出雲市佐田町須佐の須佐神社で15日、五穀豊穣(ほうじょう)、無病息災を祈る切明(きりあけ)神事があり、島根県無形文化財の「念仏踊り」が奉納された。雨が降る中、花笠(はながさ)とかすりの着物に身を包んだ7人の男性がゆったりと舞い、参拝者を魅了した。
念仏踊りは4世紀に須佐神社に伝わり、17世紀に出雲阿国が京都で舞ったとされる。1907年に復活し、地元住民でつくる須佐大宮念仏踊り保存会が伝承。毎年8月15日に奉納している。

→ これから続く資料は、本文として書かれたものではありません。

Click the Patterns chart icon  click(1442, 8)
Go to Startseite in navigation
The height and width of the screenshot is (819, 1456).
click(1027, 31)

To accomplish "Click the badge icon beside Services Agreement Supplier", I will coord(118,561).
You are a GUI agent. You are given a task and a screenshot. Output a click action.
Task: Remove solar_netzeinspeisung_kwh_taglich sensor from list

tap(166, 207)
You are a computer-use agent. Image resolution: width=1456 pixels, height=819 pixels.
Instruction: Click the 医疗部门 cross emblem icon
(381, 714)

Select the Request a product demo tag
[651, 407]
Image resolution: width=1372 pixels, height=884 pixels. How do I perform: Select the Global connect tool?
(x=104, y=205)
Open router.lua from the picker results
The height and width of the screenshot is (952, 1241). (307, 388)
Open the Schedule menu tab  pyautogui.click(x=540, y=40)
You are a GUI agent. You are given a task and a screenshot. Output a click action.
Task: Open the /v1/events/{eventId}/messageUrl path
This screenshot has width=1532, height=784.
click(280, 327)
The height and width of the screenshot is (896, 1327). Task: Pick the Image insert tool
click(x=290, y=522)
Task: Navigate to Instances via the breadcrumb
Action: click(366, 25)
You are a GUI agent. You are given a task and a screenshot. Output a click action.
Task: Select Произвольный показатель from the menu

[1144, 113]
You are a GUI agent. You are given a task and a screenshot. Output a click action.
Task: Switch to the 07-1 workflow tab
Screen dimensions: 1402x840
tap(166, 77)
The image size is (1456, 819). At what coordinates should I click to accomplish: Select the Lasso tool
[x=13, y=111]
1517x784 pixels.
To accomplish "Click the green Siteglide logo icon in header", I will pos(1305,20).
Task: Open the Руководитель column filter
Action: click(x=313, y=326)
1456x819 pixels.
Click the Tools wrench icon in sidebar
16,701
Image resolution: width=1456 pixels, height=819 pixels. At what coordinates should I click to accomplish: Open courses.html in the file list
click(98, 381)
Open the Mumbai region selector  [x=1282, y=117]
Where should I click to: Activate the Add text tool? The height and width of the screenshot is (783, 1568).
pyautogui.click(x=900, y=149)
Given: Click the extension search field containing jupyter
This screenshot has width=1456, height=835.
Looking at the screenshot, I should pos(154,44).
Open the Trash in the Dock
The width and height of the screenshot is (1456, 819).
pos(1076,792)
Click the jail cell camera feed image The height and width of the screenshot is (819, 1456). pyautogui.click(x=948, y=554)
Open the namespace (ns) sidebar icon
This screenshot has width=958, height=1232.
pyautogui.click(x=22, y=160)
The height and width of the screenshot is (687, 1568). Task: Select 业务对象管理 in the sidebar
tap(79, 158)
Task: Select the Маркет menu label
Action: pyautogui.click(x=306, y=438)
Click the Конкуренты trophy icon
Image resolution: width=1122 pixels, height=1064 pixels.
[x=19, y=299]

今年は雨のため、踊り場所を屋外の境内から拝殿内に変更し、桜の花などをかたどった飾り花「宮花」は神楽殿に展示された。
小学生1人、中学生4人を含む会員7人は笛のはやしに合わせて、かねや鼓を打ちならし「ねーんのおー」などと念仏を唱えながら踊りを披露した。参拝客はカメラやスマートフォンで写真を撮影しながら行事を見守った。
小学2年生から念仏踊りに参加する佐田中学校2年の長島蒼空(そら)さん(13)は「立ち位置や動きのスピードをそろえて踊ることができた。来年もみんなで踊りたい」と笑顔だった。